Põe-me como selo sobre o teu coração, como selo sobre o teu braço, porque o amor é forte como a morte, e duro como a sepultura o ciúme; as suas brasas são brasas de fogo, com veementes labaredas. As muitas águas não podem apagar este amor, nem os rios afogá-lo; ainda que alguém desse todos os bens de sua casa pelo amor, certamente o desprezariam (Ct 8: 6-7; Fiel).

sexta-feira, 21 de outubro de 2016

A ressurreição do amor

Muitas coisas me fazem chorar. Uma dessas coisas é a dor alheia. Dor de alma é algo que me faz chorar...

Às vezes, eu me sinto tão identificado com dores de outras pessoas que eu sinto uma tristeza e uma coisa muito, muito ruim mesmo, dentro de mim, mas eu sei que é porque eu me vejo sentindo exatamente aquilo que o outro está sentindo.
É pior quando a dor do outro me pega de surpresa, quando eu me deparo com a dor do outro sem ter me preparado para aquilo. E foi isso o que acabou de me acontecer hoje (de novo). Peguei-me lendo uma confissão de alguém que dizia que há 23 anos estava separado da esposa e que, até hoje, chorava por ela como se ela tivesse morrido... 23 anos?!!! Contudo, o mais surpreendente é que aquela confissão estimulou que outros também abrissem o coração e confessassem suas dores. Vários homens que, mesmo depois de 5, 10, 15 anos de separação, disseram da dor que ainda sentem pela perda de suas esposas e famílias. Muitos deles reconheceram que erraram e erraram muito e erraram tanto que não conseguiram mais reatar suas relações.
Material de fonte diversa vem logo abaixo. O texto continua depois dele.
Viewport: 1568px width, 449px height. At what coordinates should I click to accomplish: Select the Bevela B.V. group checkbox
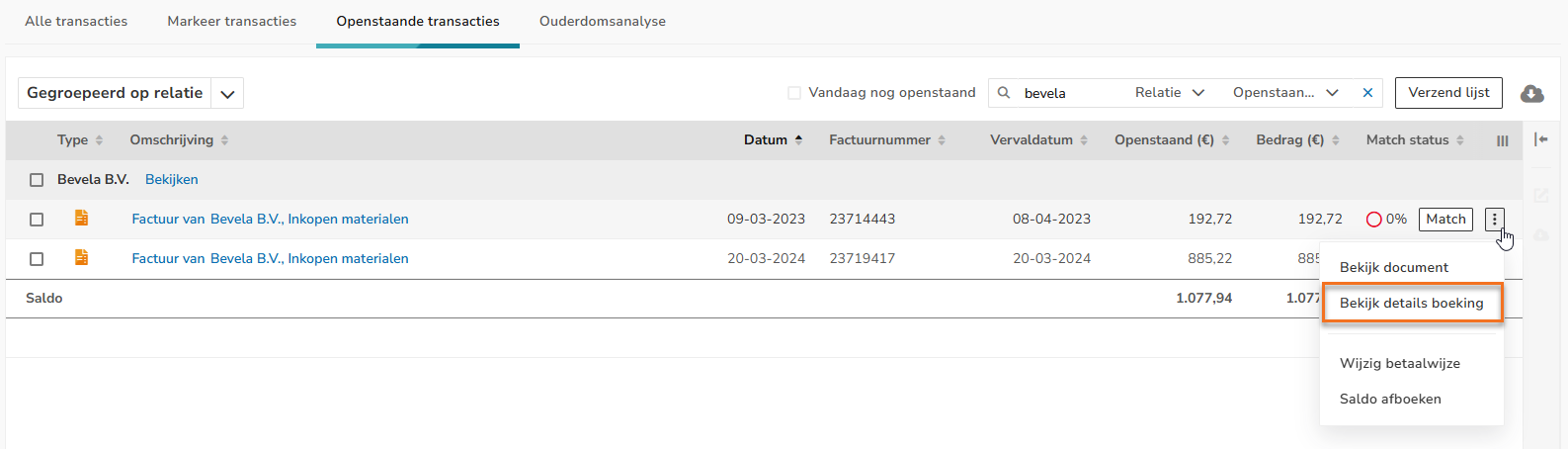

Lembrei de casamentos de pessoas próximas a mim que já acabaram. Sei também de pessoas que ainda estão casadas mas o compromisso, o respeito, a lealdade e o amor já morreram há muito tempo...

As pessoas sofrem. As pessoas lutam desesperadamente em busca da felicidade, mas elas procuram em lugares tão enganosos essas felicidades! E hoje, logo hoje, eu havia lido para meus alunos que a verdadeira alegria está na Palavra de Deus (Salmo 119). 

Por fim, sempre trago à memória aquilo que me dá esperança. Eu ajudava como voluntário no "disque-paz" toda madrugada de sexta para sábado. Numa daquelas madrugadas, uma mulher ligou aos prantos dizendo que seu marido a traíra e que havia saído de casa, mas que, depois de tanto tempo, ele se arrependera e estava pedindo para voltar. Ela me disse que eles tinham tido várias conversas e que ela sabia que ele, verdadeiramente, arrependera-se, mas que era ela quem não queria mais a volta dele. Ela me disse: "Eu não sinto mais nada por ele. Todo meu amor morreu"!

Naquele momento, o Espírito Santo trouxe ao meu coração uma palavra para ela. Eu perguntei se ela era cristã. Ela disse que sim. Perguntei se ela acreditava na Bíblia e ela confirmou que sim. Finalmente eu disse: "Você acredita que Jesus ressuscitou Lázaro que estava há 4 dias morto e até já cheirava mal?". Chorando, ela respondeu que acreditava. Então eu disse: "O que é mais fácil para Jesus? Ressuscitar mortos de 4 dias ou um sentimento em nosso coração?".

Choramos muito ao telefone naquela noite. Oramos e agradecemos a Deus, porque ela disse que acreditava que Jesus poderia ressuscitar o amor e afeto que, um dia, ela teve pelo marido. Antes de desligar o telefone, ela disse que receberia o marido de volta, porque acreditava que o homem que ressuscitou Lázaro poderia fazer o mesmo com seus sentimentos.

A morte não é definitiva nos planos de Deus. O nosso Deus é um Deus de ressurreição! Portanto, não desista do seu casamento! Jesus está indo ao seu encontro e pergunta para você: "Onde você pôs o seu amor?" (Jo 11:34). Ele aguarda que você responda: "Senhor, vem, e vê"! E o mais bonito da narrativa é que Jesus chora com você (João 11:35). Jesus sabe da sua dor, da sua perda, da ferida, da mágoa, da revolta e ele chora com você. Você deve tirar a pedra que esconde, sufoca e condena o amor à morte (Jo 11:39), porque Jesus está à porta do seu coração e está chamando o amor à vida novamente, uma nova vida. Creia!